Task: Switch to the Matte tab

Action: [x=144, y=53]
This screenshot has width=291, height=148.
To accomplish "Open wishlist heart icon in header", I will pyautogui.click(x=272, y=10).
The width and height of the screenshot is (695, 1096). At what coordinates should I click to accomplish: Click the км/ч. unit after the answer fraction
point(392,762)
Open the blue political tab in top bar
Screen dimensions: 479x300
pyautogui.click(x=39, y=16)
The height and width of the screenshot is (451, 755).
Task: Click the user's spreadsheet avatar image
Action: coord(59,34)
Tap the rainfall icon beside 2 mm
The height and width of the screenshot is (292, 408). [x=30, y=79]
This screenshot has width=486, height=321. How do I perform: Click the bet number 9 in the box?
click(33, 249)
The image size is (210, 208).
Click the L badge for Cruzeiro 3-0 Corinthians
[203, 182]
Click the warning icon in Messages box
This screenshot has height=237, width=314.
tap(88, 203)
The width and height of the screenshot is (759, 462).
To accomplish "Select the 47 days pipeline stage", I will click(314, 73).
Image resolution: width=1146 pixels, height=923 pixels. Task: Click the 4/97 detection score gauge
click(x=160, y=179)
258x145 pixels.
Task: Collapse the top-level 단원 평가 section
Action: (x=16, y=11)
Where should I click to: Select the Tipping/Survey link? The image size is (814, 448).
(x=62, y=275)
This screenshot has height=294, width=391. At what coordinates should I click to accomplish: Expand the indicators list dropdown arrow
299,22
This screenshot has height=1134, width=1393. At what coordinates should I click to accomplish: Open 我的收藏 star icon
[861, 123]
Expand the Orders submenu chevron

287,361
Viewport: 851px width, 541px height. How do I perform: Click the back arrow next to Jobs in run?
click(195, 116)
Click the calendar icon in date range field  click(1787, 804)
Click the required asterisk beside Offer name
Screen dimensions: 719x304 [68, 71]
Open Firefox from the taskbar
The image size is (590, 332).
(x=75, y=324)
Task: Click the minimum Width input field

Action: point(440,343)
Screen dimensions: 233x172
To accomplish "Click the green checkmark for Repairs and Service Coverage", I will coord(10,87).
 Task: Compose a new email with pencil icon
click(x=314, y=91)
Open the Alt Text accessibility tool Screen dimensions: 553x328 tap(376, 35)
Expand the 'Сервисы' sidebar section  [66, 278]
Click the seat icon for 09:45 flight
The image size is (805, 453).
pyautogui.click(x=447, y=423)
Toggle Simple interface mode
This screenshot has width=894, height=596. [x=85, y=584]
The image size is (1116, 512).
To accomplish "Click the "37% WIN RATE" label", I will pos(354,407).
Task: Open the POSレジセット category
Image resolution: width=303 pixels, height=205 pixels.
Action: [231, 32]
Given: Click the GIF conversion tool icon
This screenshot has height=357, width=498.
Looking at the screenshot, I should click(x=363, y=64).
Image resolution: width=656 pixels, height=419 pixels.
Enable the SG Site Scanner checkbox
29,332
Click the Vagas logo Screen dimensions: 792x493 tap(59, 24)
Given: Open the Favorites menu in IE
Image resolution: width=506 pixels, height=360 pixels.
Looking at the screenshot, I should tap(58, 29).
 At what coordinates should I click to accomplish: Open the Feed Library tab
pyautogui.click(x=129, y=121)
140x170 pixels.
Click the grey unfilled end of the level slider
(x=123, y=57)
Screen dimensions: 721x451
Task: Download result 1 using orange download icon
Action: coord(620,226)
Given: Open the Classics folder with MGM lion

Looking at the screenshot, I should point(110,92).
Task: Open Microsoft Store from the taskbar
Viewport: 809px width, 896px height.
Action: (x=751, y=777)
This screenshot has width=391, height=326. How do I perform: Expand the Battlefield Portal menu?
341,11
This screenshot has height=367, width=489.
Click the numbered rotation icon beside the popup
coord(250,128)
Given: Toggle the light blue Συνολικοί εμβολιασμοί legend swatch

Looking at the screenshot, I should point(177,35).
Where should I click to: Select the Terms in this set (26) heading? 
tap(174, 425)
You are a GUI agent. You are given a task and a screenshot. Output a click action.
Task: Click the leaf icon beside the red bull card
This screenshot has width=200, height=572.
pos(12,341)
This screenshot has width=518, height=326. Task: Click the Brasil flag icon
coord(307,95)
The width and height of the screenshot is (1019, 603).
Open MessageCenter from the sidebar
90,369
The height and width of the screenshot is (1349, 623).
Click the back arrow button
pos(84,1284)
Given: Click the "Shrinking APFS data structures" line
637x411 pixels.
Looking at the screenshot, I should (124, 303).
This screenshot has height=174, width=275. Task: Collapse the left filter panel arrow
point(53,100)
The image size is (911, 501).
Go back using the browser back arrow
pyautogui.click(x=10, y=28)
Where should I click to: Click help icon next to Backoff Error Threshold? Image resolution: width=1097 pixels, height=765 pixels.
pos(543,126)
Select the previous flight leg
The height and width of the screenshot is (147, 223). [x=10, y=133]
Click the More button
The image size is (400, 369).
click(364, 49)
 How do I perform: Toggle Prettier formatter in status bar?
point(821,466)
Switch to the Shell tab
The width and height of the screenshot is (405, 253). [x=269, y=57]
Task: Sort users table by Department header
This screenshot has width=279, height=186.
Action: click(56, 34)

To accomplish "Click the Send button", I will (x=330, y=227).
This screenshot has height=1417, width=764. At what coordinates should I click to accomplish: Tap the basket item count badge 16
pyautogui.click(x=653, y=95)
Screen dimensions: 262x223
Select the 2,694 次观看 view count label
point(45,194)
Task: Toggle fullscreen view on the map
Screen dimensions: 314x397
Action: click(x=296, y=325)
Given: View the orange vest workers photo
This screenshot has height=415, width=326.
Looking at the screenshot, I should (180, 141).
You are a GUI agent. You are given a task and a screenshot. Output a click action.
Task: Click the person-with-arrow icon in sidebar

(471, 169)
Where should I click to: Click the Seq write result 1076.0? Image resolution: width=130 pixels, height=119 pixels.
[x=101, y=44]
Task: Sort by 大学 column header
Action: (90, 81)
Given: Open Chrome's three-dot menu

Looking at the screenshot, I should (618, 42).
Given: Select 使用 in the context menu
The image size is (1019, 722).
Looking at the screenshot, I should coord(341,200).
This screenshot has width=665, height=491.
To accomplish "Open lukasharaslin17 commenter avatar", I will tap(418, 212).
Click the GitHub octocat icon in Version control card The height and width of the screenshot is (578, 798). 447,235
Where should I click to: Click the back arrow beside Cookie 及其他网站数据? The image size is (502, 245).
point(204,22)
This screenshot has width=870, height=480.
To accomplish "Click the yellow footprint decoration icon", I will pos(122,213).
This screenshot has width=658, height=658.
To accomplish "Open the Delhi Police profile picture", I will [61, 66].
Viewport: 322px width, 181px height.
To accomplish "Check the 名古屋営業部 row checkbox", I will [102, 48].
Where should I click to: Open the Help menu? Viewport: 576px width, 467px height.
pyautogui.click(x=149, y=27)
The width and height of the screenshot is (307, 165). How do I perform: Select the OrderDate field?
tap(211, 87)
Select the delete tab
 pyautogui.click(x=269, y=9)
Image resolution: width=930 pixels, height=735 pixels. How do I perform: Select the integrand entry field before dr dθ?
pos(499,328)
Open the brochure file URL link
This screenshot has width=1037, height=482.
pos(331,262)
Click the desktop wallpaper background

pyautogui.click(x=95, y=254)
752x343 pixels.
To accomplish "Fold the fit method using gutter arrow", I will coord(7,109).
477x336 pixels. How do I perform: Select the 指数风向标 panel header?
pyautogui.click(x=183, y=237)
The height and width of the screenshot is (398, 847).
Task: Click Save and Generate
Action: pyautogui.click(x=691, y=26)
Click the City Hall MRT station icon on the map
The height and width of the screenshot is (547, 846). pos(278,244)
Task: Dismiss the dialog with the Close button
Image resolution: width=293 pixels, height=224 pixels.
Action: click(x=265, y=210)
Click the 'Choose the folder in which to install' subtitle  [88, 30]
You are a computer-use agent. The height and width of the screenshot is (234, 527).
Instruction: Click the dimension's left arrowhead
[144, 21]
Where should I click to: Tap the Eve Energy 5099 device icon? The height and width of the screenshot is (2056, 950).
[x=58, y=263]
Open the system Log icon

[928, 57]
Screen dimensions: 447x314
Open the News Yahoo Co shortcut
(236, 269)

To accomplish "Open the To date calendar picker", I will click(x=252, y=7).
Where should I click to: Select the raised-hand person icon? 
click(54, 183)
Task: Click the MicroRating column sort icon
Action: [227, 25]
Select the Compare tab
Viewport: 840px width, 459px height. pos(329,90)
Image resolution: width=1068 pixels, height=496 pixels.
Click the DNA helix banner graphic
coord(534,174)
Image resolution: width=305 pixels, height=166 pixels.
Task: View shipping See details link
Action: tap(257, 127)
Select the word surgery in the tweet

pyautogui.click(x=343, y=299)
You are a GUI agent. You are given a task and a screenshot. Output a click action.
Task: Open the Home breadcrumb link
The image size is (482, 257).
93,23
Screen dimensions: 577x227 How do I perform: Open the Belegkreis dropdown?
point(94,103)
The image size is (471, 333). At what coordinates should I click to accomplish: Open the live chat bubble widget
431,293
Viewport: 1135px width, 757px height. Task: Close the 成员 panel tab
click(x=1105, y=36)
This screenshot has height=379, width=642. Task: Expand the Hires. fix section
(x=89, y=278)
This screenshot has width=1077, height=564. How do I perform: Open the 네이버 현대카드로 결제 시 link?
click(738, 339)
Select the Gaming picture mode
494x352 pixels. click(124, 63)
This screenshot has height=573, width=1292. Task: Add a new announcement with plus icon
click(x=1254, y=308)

· · · ·

§ Activity: Return every line of the preceding records in which the word "card" appears.

§ Response to this exercise:
Task: Click the leaf icon beside the red bull card
Click the GitHub octocat icon in Version control card The height and width of the screenshot is (578, 798). 447,235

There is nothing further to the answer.